Four years later, in 1990, a new man in the State House by the name of President FW de Klerk unbanned the main liberation movement, the African National Congress (ANC), and announced plans to free anti-apartheid icon Nelson Mandela from prison after 27 years of incarceration.
A year after the release of Mandela, apartheid laws and racist restrictions were repealed and power-sharing talks started between the state and 16 anti-apartheid groups.
In 1994, after Mandela swept to power at the helm of the ANC in the country’s first democratic elections, Tutu coined the term “Rainbow Nation” to describe the coming together of various races in post-apartheid South Africa.
Mandela used that phrase, Rainbow Nation, in his inauguration speech at the Union Buildings, the seat of the South African government.
That same year Mandela asked Tutu to chair the Truth and Reconciliation Commission that was set up to listen to, record, and in some cases grant amnesty to perpetrators of human right violations under apartheid.
Tutu retired from the church to focus solely on the commission in 1996, and continued his activism, advocating for equality and reconciliation. He was later named Archbishop Emeritus.
A year later he was diagnosed with prostate cancer. He has since been hospitalised multiple times to treat recurring infections.

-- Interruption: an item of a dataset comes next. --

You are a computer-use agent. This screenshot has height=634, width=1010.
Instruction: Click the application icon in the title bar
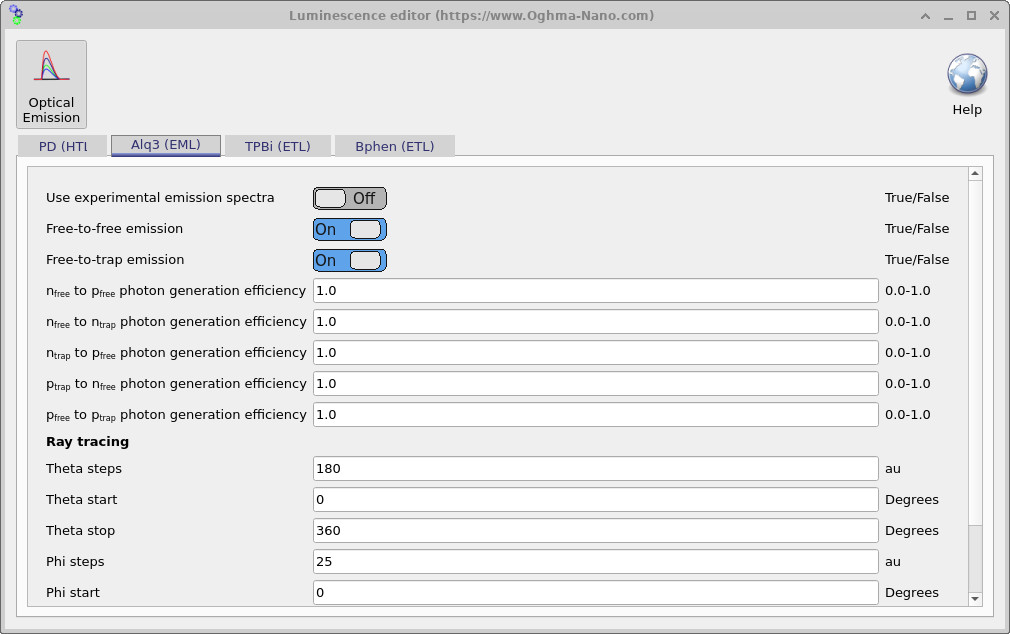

The Dalai Lama inaugurated the annual Desmond Tutu International Peace Lecture but did so via satellite link after the South African government denied the Tibetan spiritual leader a visa to attend in 2011.
No doubt Pretoria denied him the entrance visa due to China’s sensitivities to Dalai Lama’s presence in the country. China is one of South Africa’s biggest traders.
In 2013 Tutu made outspoken comments about the ANC. He said he would no longer vote for the party because it had “done a bad job addressing inequality, violence and corruption.”
Dubbed “the moral compass of the nation”, Tutu declared his support for gay rights, saying he would never “worship a God who is homophobic” in 2013.
In 2021, a frail-looking Tutu was wheeled into his former parish at St George’s Cathedral in Cape Town, which used to be a safe haven for anti-apartheid activists, for a special thanksgiving service marking his 90th birthday.
On 26 December 2021 Tutu died in Cape Town, aged 90 and has received fitting tributes to many in his country and beyond including President Cyril Ramaphosa and UK’s Queen Elizabeth.